§ **Excerpt to read**
Hidden Gem Napa Cabernet Steeped in Pedigree

Chris Phelps, who learned to make wine at Petrus in 1982, and has since authored wines for Napa icons Dominus, Caymus, and Inglenook, is dialed in to some of Napa’s best Cabernet. His Ad Vivum is 100% Cabernet drawn off the Sleeping Lady Vineyard in Yountville, a tiny site known only to top winemakers who have been granted access — the likes of Philippe Melka, Julian Fayard, Benoit Touquette, and Phelps. Thanks to Chris’s Midas touch, his 2014 Ad Vivum is simply gorgeous: richly layered and teeming with crushed black fruits, violets, and tobacco spice bolstered by impeccable fine-grained tannins.

The venerable critic Robert Parker met Chris Phelps in the 1980s, when Phelps was working for Christian Moueix at Dominus. In a recent review of Ad Vivum, The Wine Advocate founder marveled at Phelps’s “impressive resume.” It’s been fun watching Chris add to that already impressive resume over the years, with a veritable Who’s Who of Napa clients seeking him out. But his own Ad Vivum label is where he gets to put his own stamp on Napa Cabernet. We feel lucky to have heard just a small fraction of the stories Phelps could tell from summers visiting Right Bank cellars and tasting with some of the most iconic producers of legendary Bordeaux wine. That’s just not his way. Perhaps his humility and willingness to let his masterful wines speak for themselves have kept his profile lower than other winemakers only too happy to toot their own horns, but savvy Napa Cabernet collectors know.

In 1990, Phelps struck a deal with Larry Bettinelli, a fifth-generation farmer and owner of Sleeping Lady Vineyard. Bettinelli would provide 1 or 2 tons of fruit each vintage from various Napa vineyards he owned or farmed, and Phelps would make experimental lots of wine to help assess different clones, row orientations, trellis systems, and other aspects of vineyard design. In 2005, Phelps began working with Sleeping Lady Cabernet on a purely experimental level. In 2007, he convinced Bettinelli to contract a small block at Sleeping Lady to him for the production of Ad Vivum. As a result of their mutual efforts, Sleeping Lady has become an iconic source of world-class Napa Cabernet, with superstar winemakers like Melka, Fayard, and Touquette now locked into their own long-term contracts.

But Phelps’s Cabernet off Bettinelli's coveted acres has been labeled the gold standard, inspiring Vinous founder Antonio Galloni to write that Phelps’ unreleased next Ad Vivum vintage  “is also arguably the reference-point wine from the Sleeping Lady vineyard.” Translation: any future allocation may be even smaller.

So, picture 10 barrels of wine, and imagine a tall, slender, intensely focused Chris Phelps tending to each of those 10 barrels, over the course of two years, prior to bottling. From Napa’s extraordinary 2014 vintage, as far as under-the-radar finds go, it doesn’t get any better than Ad Vivum — “where wine and life meet.”

§ **The tasks**
A: In the Ad Vivum wine piece, what was the purpose of the experimental lots Phelps made under his 1990 deal with Bettinelli?
B: Turn the paragraph of the Ad Vivum wine piece beginning "In 1990, Phelps struck a deal" into a short bulleted list that keeps its main facts.
C: According to the Ad Vivum wine piece, where is the Sleeping Lady Vineyard located?

§ **Stored data**
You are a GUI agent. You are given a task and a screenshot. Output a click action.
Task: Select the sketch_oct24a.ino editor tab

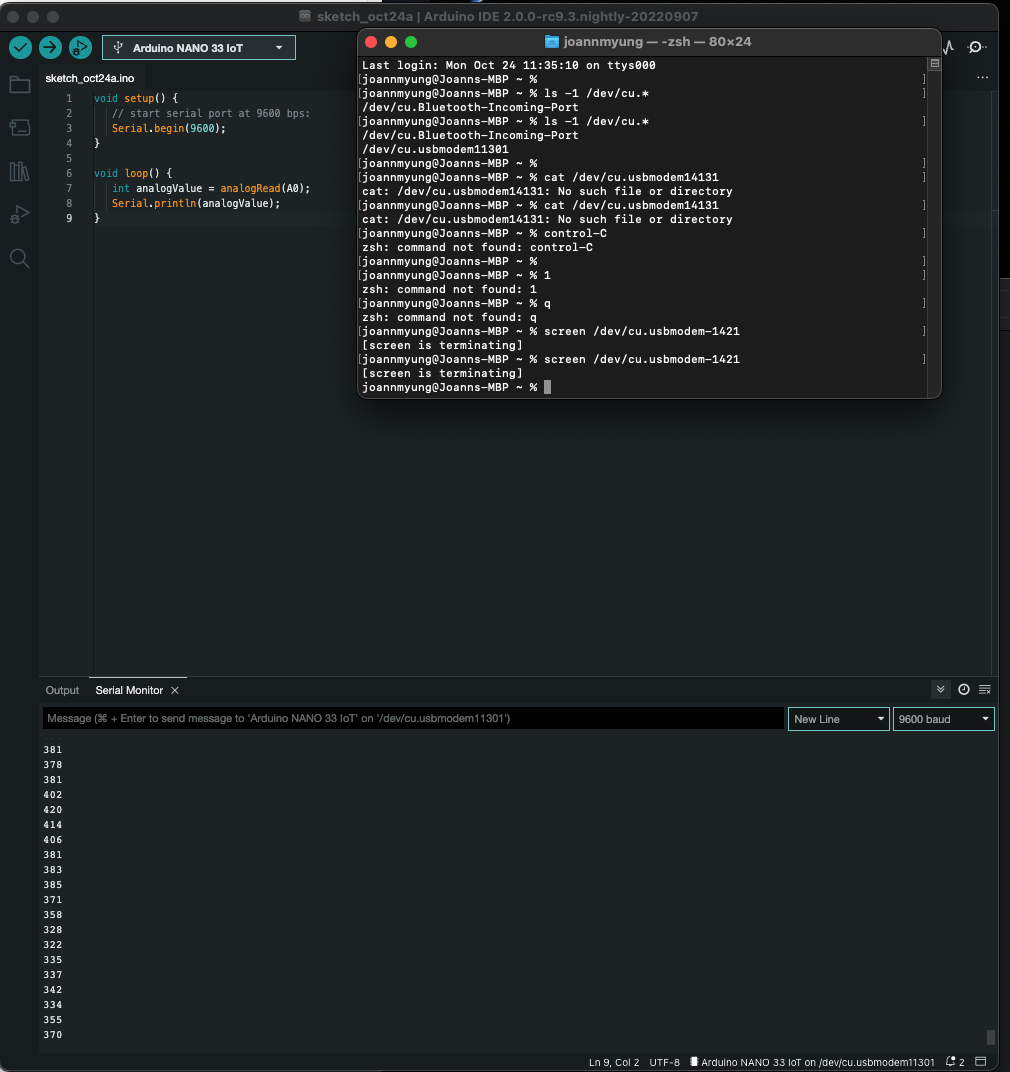(x=89, y=78)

§ **Solution list**
A: Phelps made experimental lots from the 1 or 2 tons of fruit Bettinelli supplied each vintage. The aim was to help assess different clones, row orientations, trellis systems and other aspects of vineyard design.

B:
- 1990: Phelps made a deal with Larry Bettinelli, a fifth-generation farmer and owner of Sleeping Lady Vineyard.
- Bettinelli supplied 1 or 2 tons of fruit each vintage from Napa vineyards he owned or farmed.
- Phelps made experimental lots to assess clones, row orientations, trellis systems and other vineyard design aspects.
- 2005: Phelps began working experimentally with Sleeping Lady Cabernet.
- 2007: Bettinelli contracted a small block at Sleeping Lady to Phelps for Ad Vivum.
- Result: Sleeping Lady became an iconic source of world-class Napa Cabernet, and Melka, Fayard and Touquette now hold long-term contracts there.

C: Yountville.